Kultur: 18. April 2009, 01:03

Stadtstreicher

 

Von unschönen Begegnungen mit dem Gesetz oder weshalb es manchmal besser ist, bei Rot über die Strasse zu gehen…

Nun, eigentlich sahen wir uns nicht einmal, das Gesetz und ich, aber wir wissen beide, dass wir da waren. In der Innenstadt, wo ich eine Nacht lang den DJ machte. Und weil ich dafür mehr CDs benötigte, als meine Hände tragen konnten, nahm ich das Auto. Und was macht der anständige, beschwipste Bürger sechs Stunden später? Natürlich, er lässt den Wagen stehen und nimmt die Strecke per pedes – der Depp.

Am nächsten Morgen fand ich meinen Wagen kaum mehr wieder. Nicht aufgrund eines nächtlichen Filmrisses, sondern weil die lieben Gesetzeshüter mir mein Auto für 300 Franken umparkiert hatten. Welch Freude. Hätte ich mitten in der Nacht (betrunken) mein Gefährt um fünf Parkplätze verschoben, wäre ich mit 40 Franken davongekommen. Aber das wäre ebenfalls verboten gewesen. Habe ich nun also das grössere Verbrechen begannen, weil ich nicht betrunken gefahren bin? Oder einfach nur das dämlichere? Ich komme weder aus dem Fragen noch aus dem Zahlen heraus, und nächstes Mal fahre ich ins Parkhaus.

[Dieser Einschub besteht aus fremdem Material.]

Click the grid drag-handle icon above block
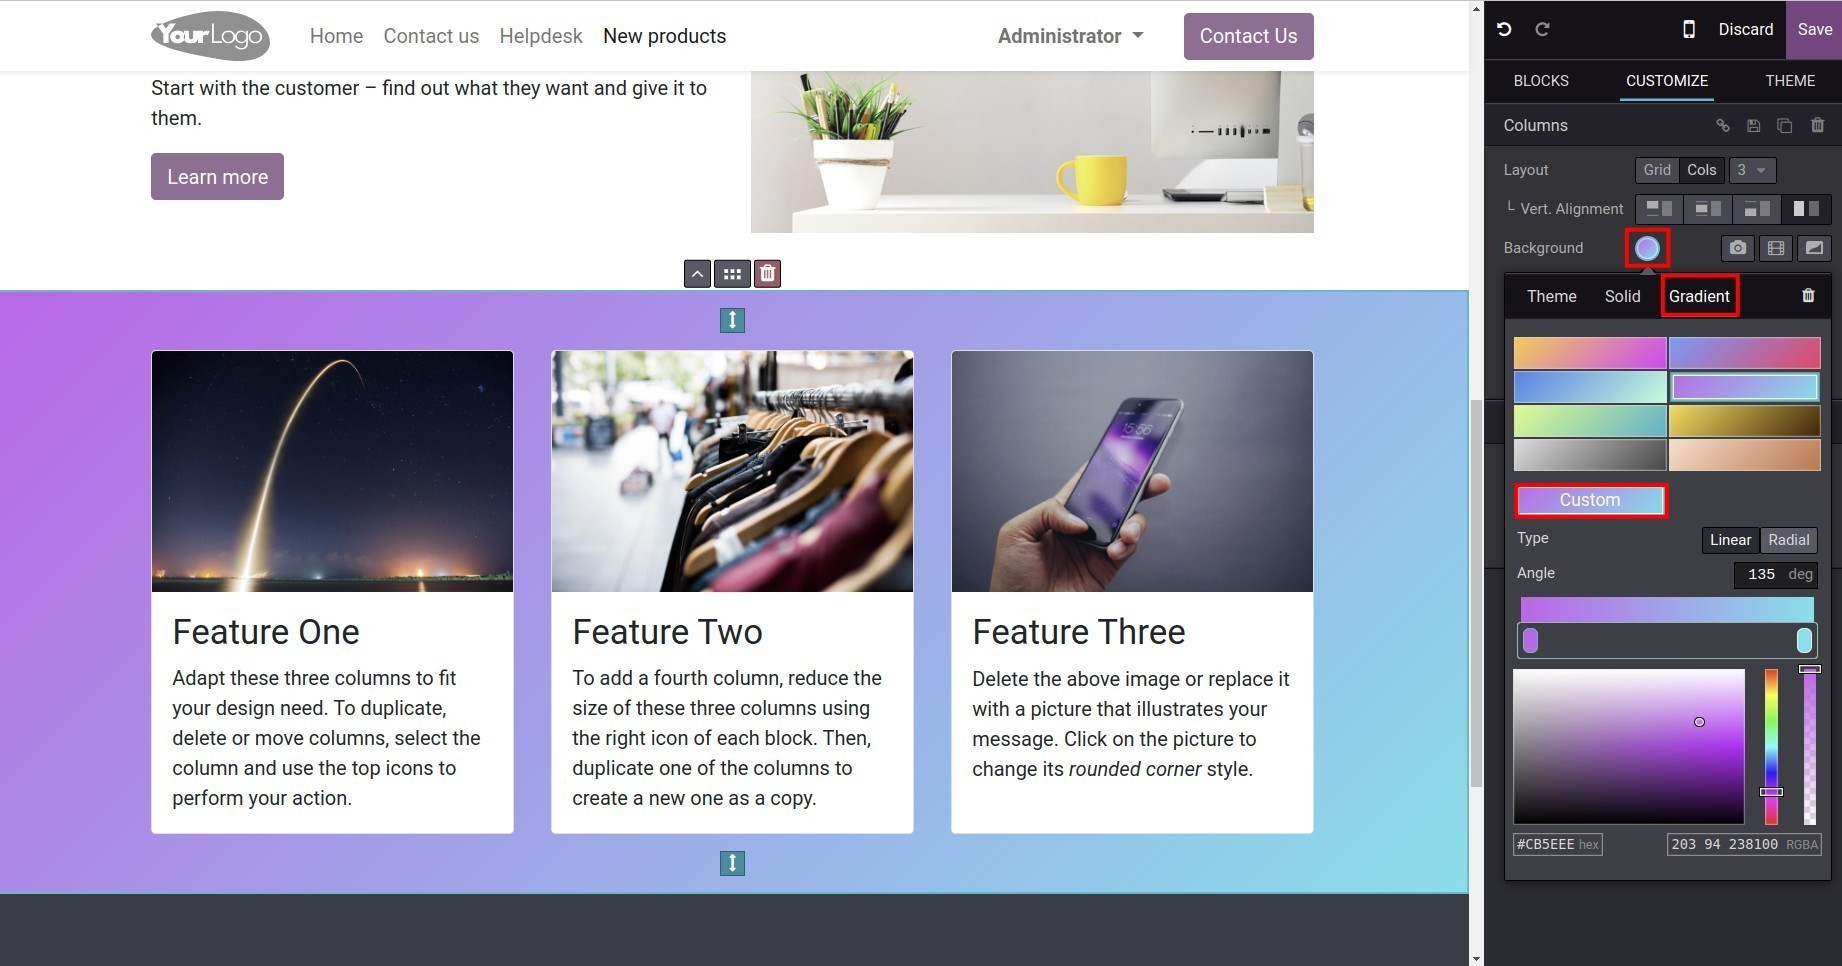(x=732, y=273)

Die Sache mit den Gesetz ist nämlich schwierig. Ich gehe zum Beispiel, sofern es der Verkehr erlaubt, auch bei Rot über die Strasse. Natürlich erst nachdem ich rechts und links geschaut habe. Doch da schreien die Leute auf: «Die Kinder! Die armen Kinder! Die machen Dir das nach.» Nun, ich könnte darauf antworten, dass ein Kind besser lernen würde, IMMER nach links und nach rechts zu schauen, anstatt einem blinkenden, grünen Lichtlein zu vertrauen. Aber ich sage lieber: Erwachsene dürfen Dinge, die Kinder nicht dürfen. Erstens soll es sich ja auch ein bisschen lohnen, erwachsen zu sein, und zweitens zahlen wir auch selbst für unsere Vergehen.